# [Document passage]

********************

Judge Ralph Erickson, '84, Takes Lead Role in Fight Over Waters of the U.S. Rule

Document Type

News Article

Publication Date

11-17-2015

Campus Unit

School of Law

Abstract

With the stroke of his pen, Ralph Erickson catapulted himself to the center of a decadeslong politically charged battle over the country's foremost water law.

The little-known North Dakota federal district judge blocked the Obama administration's contentious Waters of the U.S. rule on Aug. 28, hours before it was scheduled to go into effect.

A George W. Bush appointee, Erickson sided with the challengers' arguments, ruling U.S. EPA and the Army Corps of Engineers overstepped their authority under the Clean Water Act.

Declaring the agencies had developed the rule through a process that was "inexplicable, arbitrary and devoid of a reasoned process," he granted the request of 13 states for a preliminary injunction, halting the rule while the lawsuit plays out.

The rule's foes sought injunctions in lawsuits filed across the country, but Erickson was the only federal district judge to grant one -- though he later limited it to the 13 states in the case before him.

In the months since, Erickson's decision has become ammunition for opponents of the water rule, one of the Obama administration's most significant environmental regulations.

They have wielded it in the legal arena, where challengers used it to persuade a federal appeals court to extend the stay nationwide. On the political front, Erickson's words have been quoted in lobbying letters, in tweets and on the floor of the Senate.

The decision has shined a spotlight on Erickson, a former personal injury lawyer with almost no reputation in Washington, D.C.

********************

# [Data extract]
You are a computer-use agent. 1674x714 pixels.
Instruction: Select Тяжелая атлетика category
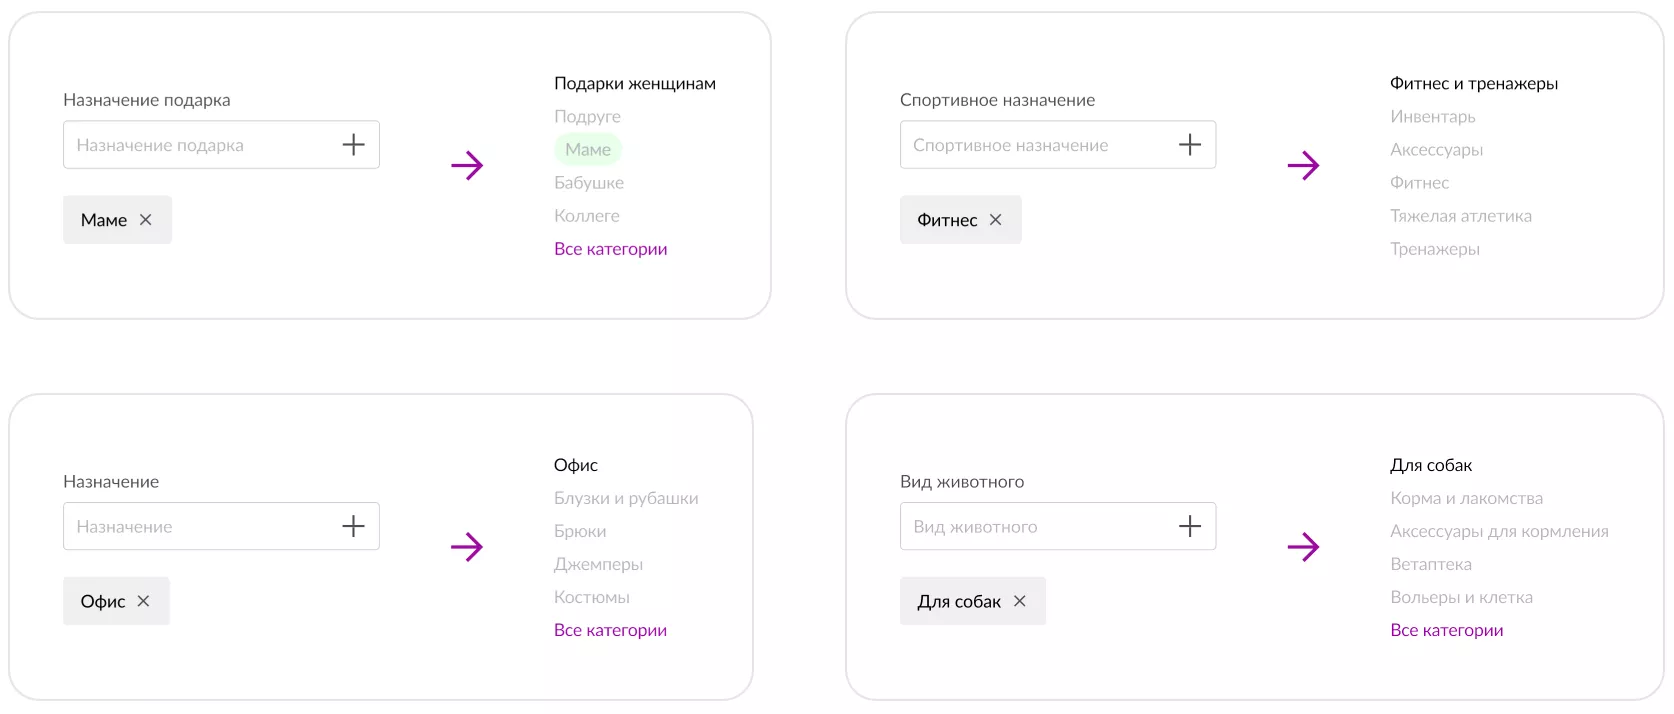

********************

# [Problem to work on]
Extend the news article on Judge Ralph Erickson and the Waters of the U.S. rule, starting right after its last sentence.

# [The output]
And Erickson is poised to continue to play an outsized role.

A federal judicial panel last month declined to consolidate more than a dozen district court challenges to the rule, allowing them to move forward on parallel tracks ( Greenwire , Oct. 13).

The decision could give Erickson -- who has already said that challengers' arguments have "a substantial likelihood of success" -- the first crack at ruling on whether the regulation is legal.

The Department of Justice has been trying to wrest the case from Erickson's courtroom. DOJ contends that all the litigation belongs in a federal appeals court, not district court -- a question that is pending before an appellate court in Cincinnati.

But the challengers are already pressing Erickson to move ahead with his case now, contending that he has already decided that authority rests with him. And yesterday, Erickson's court agreed to move forward with the case quickly.

While any opinion is likely to be appealed, Erickson's moves could set the stage for what is likely to be years of legal battles.

It's a high-stakes role for a North Dakota judge who is well-respected locally as a no-nonsense, hardworking and at times talkative judge with limited experience on environmental and administrative law cases.

But he's no stranger to complex and high-profile litigation. In 2007, he presided over a death penalty case that garnered national attention.

"I have no reason to believe that the current case would cause him any problems that he has not faced in other litigation," said North Dakota Supreme Court Justice Daniel Crothers, who has known Erickson for years.

Erickson's also considered right of center with a "strict constructionist" view of the Constitution that may come into play in reviewing the water rule.

Still, lawyers who have practiced before him generally find him evenhanded.

"He has one of the best judicial demeanors of any judge I have ever been in front of," said Ward Johnson, an attorney who has argued in front of Erickson. "He is not a hothead. But he demands respect in his courtroom. He doesn't allow sloppy law practice."

Erickson, 56, declined to comment for this story.

Born in Thief River Falls, Minn., he grew up in Rugby, a town of fewer than 3,000 people in central North Dakota.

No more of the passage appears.